# EXTRAIT DU TEXTE
Chaque soir, Salamatou Bangura se rend sur la côte de Bonga Wharf, à une trentaine de kilomètres au sud-est de Freetown, en Sierra Leone. Sous le ciel rose du couchant, elle retrouve les visages familiers des pêcheurs qui lui avancent le poisson qu’elle vendra plus tard au marché. Les bons jours, son bénéfice lui permet de nourrir ses quatre enfants. Les autres jours, ils doivent s’endormir le ventre vide, car la mère de famille n’a pas les moyens de leur préparer un repas.

Mais c’était avant. Avant qu’elle accède au programme de protection sociale Ep Fet Po.

« Depuis que ce programme existe, je peux acheter le poisson pour mon commerce et je n’ai plus besoin d’emprunter », raconte Salamatou en souriant. « Maintenant, j’ai de quoi cuisiner tous les jours. Maintenant, je suis capable de donner à manger à mes enfants avant et après l’école. »

Grâce à une allocation de 15 dollars par mois, la commerçante a pu sortir de l’extrême pauvreté et assurer une meilleure santé et une meilleure éducation à ses enfants, offrant ainsi à la prochaine génération la possibilité de briser le cycle de la pauvreté et de se préparer aux emplois de demain. Dans un pays comme la Sierra Leone qui est en proie à des chocs à répétition, investir dans les populations apparaît comme un levier de changement. En outre, alors que sévit la crise du coronavirus (COVID-19), les filets sociaux sont encore plus essentiels, car ils protègent la vie et les moyens de subsistance des personnes et les aident à amortir le choc. La pandémie actuelle vient ainsi nous rappeler toute la valeur et la rentabilité des investissements dans le capital humain.

Données recueillies:

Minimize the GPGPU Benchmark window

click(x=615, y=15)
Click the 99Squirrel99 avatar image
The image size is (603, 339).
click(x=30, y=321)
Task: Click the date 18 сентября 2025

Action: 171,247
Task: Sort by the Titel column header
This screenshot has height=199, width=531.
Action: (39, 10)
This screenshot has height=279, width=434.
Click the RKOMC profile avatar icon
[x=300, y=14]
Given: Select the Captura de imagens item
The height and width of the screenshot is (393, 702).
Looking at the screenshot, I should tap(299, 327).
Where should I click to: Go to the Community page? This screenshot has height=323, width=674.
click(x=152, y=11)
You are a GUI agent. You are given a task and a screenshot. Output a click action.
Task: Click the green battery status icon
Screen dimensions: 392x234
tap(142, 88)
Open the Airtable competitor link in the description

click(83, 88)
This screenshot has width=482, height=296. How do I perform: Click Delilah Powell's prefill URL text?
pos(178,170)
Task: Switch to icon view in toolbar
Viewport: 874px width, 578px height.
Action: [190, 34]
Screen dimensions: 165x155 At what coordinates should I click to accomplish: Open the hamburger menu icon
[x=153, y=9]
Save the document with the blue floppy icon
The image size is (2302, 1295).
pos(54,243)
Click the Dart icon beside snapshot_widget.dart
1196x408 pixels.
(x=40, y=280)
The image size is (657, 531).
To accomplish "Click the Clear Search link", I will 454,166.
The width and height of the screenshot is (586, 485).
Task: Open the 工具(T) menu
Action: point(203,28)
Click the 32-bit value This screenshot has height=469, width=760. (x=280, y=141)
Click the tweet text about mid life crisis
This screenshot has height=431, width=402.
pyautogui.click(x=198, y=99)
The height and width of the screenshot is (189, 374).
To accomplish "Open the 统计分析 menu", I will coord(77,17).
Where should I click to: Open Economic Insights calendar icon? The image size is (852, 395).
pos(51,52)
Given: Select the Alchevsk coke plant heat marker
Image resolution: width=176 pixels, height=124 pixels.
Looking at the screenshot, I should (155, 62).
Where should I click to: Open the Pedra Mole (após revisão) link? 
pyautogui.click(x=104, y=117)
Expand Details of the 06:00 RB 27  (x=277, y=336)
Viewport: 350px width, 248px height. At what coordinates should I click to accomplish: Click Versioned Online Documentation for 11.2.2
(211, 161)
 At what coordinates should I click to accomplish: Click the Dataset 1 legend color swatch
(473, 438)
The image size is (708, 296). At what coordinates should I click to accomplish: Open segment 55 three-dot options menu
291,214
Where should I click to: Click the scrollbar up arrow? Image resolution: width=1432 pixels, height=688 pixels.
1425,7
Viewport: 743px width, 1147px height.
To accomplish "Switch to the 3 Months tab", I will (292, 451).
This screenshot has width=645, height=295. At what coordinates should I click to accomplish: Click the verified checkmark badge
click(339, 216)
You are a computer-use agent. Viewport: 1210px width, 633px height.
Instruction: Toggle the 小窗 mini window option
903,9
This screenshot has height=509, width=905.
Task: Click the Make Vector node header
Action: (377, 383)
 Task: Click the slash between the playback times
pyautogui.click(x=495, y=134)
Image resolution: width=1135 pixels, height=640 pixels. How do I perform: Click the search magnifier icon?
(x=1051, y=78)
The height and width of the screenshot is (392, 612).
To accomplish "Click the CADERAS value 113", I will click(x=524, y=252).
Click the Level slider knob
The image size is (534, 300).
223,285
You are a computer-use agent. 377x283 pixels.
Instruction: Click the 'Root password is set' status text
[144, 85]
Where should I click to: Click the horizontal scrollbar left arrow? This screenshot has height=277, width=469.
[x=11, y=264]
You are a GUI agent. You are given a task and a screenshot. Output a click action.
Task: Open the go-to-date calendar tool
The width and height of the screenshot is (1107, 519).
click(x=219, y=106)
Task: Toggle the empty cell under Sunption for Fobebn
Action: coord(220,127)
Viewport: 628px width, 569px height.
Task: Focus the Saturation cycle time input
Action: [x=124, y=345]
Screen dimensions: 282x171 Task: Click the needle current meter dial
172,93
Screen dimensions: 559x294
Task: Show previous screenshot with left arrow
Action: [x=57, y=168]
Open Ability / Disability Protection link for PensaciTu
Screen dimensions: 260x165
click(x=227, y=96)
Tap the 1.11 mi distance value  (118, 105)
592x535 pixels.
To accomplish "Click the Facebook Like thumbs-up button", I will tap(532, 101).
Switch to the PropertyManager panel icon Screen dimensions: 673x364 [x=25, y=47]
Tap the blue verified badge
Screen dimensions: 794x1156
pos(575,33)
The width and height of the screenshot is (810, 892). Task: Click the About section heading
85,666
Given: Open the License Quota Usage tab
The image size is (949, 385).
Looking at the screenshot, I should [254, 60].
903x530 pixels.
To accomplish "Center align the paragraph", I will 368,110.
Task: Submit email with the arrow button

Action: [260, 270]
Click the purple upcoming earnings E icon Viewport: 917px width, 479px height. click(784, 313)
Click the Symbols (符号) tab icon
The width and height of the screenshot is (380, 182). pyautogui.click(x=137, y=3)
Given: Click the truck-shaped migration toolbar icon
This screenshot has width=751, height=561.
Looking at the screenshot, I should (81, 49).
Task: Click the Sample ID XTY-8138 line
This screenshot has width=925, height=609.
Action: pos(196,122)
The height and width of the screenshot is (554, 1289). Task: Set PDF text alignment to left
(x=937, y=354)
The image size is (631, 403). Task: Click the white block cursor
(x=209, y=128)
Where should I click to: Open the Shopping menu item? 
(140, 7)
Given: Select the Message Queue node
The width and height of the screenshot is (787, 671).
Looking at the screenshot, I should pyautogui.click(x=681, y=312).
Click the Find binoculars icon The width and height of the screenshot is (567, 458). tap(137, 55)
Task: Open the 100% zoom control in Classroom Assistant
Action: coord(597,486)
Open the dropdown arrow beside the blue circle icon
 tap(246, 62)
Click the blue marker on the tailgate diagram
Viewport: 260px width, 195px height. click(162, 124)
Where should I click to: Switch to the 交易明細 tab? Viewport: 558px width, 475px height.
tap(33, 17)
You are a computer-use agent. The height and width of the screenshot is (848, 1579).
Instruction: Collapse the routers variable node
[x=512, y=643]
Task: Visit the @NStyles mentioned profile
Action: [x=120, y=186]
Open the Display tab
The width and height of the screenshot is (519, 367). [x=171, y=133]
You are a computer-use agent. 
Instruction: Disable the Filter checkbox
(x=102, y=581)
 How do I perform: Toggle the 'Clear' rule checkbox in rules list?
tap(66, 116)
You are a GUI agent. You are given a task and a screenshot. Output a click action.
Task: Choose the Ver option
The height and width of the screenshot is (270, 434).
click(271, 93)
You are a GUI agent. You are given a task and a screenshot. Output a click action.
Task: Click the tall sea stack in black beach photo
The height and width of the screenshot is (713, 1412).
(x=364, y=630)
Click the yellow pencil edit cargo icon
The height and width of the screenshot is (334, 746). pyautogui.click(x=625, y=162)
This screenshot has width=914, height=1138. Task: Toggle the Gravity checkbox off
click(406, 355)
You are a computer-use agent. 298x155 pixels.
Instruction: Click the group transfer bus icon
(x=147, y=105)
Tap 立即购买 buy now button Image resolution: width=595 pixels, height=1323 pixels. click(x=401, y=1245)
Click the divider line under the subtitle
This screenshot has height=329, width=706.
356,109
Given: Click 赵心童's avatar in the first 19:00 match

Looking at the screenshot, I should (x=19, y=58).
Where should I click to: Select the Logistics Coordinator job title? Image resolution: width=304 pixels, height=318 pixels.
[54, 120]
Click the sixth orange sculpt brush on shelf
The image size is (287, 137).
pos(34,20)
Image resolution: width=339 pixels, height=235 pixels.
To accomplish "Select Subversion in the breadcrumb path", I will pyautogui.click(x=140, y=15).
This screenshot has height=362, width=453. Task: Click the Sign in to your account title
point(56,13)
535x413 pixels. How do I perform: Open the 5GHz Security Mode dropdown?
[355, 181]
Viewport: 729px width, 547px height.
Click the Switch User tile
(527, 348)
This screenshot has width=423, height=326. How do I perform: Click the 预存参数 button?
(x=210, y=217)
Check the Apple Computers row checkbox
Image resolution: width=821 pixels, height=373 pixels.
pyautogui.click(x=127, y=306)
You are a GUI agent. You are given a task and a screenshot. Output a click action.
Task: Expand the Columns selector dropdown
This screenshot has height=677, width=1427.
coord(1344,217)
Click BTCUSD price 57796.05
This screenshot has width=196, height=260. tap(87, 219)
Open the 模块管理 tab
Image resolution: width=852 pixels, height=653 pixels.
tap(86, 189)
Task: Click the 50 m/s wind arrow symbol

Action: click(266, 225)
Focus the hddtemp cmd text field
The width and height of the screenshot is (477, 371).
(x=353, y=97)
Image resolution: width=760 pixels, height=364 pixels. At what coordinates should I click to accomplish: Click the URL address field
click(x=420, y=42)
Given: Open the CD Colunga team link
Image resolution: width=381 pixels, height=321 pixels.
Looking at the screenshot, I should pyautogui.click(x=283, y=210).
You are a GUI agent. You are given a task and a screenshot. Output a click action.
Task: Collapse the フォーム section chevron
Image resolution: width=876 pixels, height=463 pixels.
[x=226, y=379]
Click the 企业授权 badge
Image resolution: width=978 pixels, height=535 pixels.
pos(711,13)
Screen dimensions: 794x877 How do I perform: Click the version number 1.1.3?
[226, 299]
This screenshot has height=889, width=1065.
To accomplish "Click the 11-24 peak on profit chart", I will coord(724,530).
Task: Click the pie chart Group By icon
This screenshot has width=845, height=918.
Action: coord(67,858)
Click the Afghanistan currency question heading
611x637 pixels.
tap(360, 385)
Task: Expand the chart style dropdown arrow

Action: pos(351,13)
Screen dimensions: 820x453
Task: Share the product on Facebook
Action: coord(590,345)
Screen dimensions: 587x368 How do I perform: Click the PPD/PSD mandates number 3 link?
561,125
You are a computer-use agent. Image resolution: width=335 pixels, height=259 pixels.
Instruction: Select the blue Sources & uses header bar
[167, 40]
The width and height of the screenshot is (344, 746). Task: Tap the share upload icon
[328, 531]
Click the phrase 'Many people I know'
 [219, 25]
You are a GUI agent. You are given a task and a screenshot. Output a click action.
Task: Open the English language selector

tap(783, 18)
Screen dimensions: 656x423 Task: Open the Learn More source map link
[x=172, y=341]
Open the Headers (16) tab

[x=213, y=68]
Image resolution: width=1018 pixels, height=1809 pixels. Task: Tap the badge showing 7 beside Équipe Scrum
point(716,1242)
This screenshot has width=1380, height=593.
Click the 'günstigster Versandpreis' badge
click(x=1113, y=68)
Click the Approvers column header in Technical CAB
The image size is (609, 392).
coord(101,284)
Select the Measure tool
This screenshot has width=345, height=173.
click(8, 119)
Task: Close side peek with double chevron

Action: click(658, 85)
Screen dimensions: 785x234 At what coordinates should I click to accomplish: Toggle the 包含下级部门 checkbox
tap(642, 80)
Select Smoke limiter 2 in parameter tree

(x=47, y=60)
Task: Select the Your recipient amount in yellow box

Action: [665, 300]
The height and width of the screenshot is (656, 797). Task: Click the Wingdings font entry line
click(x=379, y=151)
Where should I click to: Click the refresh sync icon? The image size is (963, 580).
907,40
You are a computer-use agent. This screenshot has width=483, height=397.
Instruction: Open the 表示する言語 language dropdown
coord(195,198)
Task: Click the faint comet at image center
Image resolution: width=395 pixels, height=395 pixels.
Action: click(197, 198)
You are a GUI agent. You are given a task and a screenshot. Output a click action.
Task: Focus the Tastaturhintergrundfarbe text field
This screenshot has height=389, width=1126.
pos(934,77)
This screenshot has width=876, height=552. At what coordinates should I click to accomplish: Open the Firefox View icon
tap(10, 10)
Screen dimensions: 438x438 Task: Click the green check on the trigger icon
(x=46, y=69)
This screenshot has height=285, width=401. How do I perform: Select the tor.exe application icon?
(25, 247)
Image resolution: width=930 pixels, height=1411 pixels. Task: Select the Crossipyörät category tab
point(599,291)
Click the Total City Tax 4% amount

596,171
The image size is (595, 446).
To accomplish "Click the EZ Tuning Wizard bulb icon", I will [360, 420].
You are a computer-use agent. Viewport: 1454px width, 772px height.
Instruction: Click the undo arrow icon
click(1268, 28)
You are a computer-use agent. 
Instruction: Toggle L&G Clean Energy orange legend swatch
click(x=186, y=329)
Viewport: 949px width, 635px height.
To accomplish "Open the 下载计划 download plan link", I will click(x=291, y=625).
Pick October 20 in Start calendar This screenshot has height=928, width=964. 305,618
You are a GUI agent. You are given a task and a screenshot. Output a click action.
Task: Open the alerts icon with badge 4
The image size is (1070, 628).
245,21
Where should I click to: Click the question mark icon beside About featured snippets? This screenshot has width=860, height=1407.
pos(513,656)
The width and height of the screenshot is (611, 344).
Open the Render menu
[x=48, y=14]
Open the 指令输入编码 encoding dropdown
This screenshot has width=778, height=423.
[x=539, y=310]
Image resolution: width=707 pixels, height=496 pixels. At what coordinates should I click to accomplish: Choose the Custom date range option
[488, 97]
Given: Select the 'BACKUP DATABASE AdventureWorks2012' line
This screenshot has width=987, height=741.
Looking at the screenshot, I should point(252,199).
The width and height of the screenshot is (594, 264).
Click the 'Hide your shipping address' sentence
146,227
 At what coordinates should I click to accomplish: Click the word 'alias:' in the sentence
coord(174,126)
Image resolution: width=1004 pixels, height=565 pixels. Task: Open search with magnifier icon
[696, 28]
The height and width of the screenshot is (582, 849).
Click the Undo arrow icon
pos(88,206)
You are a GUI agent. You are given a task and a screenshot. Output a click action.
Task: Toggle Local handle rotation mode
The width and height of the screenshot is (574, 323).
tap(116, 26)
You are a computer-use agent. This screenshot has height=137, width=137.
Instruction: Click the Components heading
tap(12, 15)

# CONSIGNES
1/ D'après le texte sur Salamatou Bangura, combien touche-t-elle chaque mois grâce au programme Ep Fet Po ?
2/ Selon le texte sur Salamatou Bangura, pourquoi les filets sociaux comptent-ils encore plus pendant la crise du COVID-19 ?
3/ Poursuivez le texte sur Salamatou Bangura à partir de sa dernière phrase.
Ces données viennent d'une autre source.

# CORRIGÉ
1/ Elle reçoit une allocation de 15 dollars par mois.

2/ Ils protègent la vie et les moyens de subsistance des personnes. Ils les aident aussi à amortir le choc.

3/
Le développement du capital humain — la santé, les connaissances, les capacités, les compétences et la résilience que les individus accumulent tout au long de leur vie — est essentiel pour garantir que toutes les filles et tous les garçons pourront réaliser pleinement leur potentiel. C’est particulièrement vrai en Afrique, qui compte la population la plus jeune du monde, et où se posent certains des plus grands défis en matière de capital humain.

C’est pourquoi le Groupe de la Banque mondiale a lancé en 2019 le Plan pour le capital humain en Afrique afin de stimuler des investissements et des réformes dans ce domaine.

« Pour que chaque individu — et pas seulement ceux qui sont privilégiés dès leur naissance par le contexte géographique, le sexe, l’appartenance ethnique ou le statut socio-économique — puisse réaliser son potentiel, le renforcement du capital humain doit être au centre des priorités de développement de chaque pays », déclare Annette Dixon, vice-présidente de la Banque mondiale pour le Développement humain.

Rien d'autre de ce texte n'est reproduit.